All but Miltenberger soloed in that first strong number, percussionist Boccato strapping on a small bass drum whose pitch he controlled so it was in tune.

Rogerio Boccato

The Astor Piazolla/tango-inspired “Ventarron” earned its title (“strong wind” in English), an agitated sound storm with Castaneda and Alves’s piano in harmony (different notes, hitting in the same place). Then came all-in horn section bebop before Yotam’s harmonica led a downshift; then the bebop took over again and drums and percussion owned the coda.

Andrea Tierra and Edmar Castaneda

Castaneda then dismissed all but Alves and spun the charming tale of spotting a beautiful woman singer at a Queens jam session, instantly announcing they’d marry and doing so just 20 days later, all by way of introducing singer Andrea Tierra, his wife of 21 years. She sang in a strong alto, holding her own with harp and piano in the passionate trio “Piedra y a Camino.”

The band back at full strength, a Caribbean dance flavor powered her next tune, “Raza,” but her strong voice carried its protest message even without translation, sharing the spotlight with Keberle’s best trombone break all night.

Ryan Keberle

Castaneda paid tribute to Cuban saxophonist Paquito D’Rivera in “Arpaquito,” a breakneck romp featuring teenaged son Zamir playing high-speed maracas in hot horn riffing. Kriss’s flute and Castaneda soloed brilliantly here while Keberle’s trombone swapped fours with Chatterjee’s tenor sax, bop style.

Itai Kriss, above, and Birsa Chatterjee, below

Zamir Castaneda, left; Julian Miltenberger and Edmar Castaneda, above; Yotam, below

“La Vie en Chande” syncopated a brisk dance beat in full flight, flute, tenor, trombone and drums handling the solos as Miltenberger seemed telepathic with Castaneda, feeling when changes would hit and riding them. 
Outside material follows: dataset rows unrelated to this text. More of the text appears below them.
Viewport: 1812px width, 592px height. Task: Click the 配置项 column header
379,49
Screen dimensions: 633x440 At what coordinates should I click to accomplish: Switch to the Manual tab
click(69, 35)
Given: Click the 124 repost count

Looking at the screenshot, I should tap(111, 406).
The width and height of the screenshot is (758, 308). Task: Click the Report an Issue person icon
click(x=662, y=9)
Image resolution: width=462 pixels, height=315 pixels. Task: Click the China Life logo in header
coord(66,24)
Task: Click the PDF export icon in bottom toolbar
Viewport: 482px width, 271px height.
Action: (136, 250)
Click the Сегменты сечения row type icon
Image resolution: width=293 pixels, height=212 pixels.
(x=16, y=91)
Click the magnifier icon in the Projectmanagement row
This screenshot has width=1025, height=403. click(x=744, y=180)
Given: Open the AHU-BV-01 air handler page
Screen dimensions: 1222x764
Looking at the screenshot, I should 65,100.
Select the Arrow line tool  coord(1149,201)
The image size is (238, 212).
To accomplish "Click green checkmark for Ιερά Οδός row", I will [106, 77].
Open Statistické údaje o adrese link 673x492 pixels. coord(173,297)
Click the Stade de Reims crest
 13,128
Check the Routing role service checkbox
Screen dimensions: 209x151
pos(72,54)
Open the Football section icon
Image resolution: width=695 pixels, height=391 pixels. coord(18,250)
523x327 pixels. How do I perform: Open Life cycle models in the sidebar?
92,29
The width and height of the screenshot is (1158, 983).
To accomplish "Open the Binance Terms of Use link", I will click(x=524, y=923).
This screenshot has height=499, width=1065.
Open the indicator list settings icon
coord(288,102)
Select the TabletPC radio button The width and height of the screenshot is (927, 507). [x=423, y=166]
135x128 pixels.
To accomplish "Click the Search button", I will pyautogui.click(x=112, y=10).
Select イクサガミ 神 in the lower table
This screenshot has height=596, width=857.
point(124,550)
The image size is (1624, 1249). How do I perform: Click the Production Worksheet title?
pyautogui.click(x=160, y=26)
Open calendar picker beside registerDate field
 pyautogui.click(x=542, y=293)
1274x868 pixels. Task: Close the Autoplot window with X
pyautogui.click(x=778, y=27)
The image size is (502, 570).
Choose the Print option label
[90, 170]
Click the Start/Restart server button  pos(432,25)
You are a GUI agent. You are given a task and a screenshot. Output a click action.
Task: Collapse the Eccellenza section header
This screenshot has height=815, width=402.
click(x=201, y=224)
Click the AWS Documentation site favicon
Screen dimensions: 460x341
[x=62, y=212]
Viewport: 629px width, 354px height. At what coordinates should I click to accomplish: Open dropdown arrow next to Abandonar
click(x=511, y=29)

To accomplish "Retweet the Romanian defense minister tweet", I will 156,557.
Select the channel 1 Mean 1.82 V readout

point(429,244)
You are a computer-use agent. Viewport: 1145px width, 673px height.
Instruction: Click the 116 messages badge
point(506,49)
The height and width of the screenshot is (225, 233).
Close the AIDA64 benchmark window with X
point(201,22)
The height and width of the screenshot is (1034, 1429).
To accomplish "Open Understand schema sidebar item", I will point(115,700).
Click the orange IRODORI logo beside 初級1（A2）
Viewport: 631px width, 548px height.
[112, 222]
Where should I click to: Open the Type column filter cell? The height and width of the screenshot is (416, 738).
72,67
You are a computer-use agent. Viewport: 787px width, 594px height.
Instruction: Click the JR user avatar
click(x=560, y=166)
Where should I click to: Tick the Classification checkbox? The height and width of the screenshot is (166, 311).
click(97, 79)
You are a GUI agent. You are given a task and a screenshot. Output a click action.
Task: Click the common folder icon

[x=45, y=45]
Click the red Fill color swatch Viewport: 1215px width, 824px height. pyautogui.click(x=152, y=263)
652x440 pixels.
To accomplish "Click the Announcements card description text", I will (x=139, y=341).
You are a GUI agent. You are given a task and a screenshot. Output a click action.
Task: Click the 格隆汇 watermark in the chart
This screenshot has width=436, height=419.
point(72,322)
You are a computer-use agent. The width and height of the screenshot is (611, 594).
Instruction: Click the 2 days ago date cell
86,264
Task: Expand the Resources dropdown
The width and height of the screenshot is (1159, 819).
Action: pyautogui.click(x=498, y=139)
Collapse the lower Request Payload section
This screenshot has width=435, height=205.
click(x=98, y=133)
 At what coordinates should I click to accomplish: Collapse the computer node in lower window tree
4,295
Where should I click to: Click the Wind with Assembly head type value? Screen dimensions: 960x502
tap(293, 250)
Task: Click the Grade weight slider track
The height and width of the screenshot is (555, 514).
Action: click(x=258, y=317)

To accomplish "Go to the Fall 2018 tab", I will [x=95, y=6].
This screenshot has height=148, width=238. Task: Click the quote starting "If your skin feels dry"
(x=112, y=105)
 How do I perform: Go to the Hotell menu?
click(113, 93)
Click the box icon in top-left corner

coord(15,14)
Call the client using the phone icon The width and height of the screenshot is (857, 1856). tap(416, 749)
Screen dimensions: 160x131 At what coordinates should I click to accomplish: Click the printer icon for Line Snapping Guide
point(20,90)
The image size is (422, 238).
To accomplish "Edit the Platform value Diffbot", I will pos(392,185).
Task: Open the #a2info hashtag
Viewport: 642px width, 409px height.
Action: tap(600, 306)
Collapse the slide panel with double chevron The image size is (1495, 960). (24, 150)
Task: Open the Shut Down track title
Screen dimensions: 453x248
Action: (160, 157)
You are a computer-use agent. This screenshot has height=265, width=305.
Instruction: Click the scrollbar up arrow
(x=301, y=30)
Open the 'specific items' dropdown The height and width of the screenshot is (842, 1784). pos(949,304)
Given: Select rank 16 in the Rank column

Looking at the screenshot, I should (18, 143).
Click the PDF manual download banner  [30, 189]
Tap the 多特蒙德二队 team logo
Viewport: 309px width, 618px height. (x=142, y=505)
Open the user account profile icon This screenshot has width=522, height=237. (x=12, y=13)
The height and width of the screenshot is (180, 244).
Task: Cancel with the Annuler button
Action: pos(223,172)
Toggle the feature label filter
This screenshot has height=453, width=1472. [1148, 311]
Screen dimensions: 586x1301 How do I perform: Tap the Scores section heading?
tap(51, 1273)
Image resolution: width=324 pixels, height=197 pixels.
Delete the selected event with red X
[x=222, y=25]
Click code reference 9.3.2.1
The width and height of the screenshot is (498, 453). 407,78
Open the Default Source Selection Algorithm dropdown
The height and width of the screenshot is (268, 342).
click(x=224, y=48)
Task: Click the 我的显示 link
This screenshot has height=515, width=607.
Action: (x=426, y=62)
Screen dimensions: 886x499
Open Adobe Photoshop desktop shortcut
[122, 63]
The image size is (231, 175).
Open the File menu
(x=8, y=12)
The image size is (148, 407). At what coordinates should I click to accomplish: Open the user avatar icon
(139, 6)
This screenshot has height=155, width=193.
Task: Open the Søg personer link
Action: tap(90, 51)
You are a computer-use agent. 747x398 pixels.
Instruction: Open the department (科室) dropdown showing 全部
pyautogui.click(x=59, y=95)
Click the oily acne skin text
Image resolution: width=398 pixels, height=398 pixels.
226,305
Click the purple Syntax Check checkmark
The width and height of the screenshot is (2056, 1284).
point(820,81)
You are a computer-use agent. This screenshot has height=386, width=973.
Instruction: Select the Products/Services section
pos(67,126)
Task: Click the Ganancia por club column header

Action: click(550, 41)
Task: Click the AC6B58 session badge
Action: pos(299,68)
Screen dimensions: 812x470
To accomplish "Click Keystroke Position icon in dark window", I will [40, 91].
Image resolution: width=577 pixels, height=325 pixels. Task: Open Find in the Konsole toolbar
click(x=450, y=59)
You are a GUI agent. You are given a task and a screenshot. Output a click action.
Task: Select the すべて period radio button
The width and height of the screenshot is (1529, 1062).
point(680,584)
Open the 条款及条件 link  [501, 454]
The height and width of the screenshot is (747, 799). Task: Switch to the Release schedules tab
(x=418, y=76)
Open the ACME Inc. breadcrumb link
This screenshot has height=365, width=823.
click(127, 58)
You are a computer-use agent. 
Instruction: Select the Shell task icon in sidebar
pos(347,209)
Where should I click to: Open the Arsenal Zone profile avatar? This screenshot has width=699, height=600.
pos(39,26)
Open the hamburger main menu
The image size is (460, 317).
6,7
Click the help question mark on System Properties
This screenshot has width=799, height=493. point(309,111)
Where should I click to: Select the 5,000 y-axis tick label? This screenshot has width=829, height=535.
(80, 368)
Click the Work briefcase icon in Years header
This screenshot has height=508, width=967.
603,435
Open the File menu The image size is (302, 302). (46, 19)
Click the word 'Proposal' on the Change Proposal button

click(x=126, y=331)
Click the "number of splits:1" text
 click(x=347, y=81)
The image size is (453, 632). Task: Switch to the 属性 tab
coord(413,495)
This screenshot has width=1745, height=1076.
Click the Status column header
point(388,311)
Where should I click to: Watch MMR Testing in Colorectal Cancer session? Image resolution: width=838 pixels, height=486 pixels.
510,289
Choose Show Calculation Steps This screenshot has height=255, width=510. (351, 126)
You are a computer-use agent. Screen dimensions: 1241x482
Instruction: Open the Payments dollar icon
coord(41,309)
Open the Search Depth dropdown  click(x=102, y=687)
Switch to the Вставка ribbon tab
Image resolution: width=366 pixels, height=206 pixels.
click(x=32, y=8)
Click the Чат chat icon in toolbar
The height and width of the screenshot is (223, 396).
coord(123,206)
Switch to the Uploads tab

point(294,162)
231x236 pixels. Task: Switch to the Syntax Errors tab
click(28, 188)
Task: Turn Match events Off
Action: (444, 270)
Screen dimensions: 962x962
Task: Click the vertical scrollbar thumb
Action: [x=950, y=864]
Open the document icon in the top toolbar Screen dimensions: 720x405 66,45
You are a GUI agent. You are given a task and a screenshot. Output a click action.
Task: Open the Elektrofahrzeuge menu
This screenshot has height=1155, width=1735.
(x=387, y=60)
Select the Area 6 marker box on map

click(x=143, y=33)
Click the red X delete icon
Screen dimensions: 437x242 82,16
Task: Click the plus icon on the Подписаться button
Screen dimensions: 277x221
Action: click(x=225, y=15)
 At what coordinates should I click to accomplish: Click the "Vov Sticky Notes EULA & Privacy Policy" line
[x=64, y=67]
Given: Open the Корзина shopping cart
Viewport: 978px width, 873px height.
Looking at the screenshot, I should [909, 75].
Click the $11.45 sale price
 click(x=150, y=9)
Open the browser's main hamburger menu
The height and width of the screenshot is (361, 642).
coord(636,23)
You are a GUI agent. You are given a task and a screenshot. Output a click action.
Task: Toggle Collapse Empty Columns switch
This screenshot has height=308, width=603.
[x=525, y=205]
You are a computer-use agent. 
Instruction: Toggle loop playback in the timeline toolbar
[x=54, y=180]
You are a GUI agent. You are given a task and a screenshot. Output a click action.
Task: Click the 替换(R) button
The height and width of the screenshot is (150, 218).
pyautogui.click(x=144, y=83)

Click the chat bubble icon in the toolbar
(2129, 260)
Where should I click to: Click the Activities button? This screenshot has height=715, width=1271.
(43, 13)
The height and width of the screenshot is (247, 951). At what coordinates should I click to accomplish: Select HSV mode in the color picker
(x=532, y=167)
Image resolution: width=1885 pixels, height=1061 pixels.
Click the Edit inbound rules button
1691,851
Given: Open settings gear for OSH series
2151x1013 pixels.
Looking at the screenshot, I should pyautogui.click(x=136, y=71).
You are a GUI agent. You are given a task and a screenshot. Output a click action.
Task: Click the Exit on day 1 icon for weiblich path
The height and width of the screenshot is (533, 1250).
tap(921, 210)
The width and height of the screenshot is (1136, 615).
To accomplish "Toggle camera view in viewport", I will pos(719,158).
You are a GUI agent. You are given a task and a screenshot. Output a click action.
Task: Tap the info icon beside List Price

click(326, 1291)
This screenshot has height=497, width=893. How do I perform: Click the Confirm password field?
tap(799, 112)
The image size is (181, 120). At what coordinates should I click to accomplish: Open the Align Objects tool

Tierra returned to sing their closer, “Eclesiastes,” about gratefully enjoying moments with those we love, even in tough times. Built on a complex riff, this was both big, bustling groove and solo showcase, especially by Castaneda who launched it with a churning ostinato then soloed the thing out past the Milky Way. It subsided into a cozy bridge before exploding again, harp, harmonica and voice just soaring, dramatic.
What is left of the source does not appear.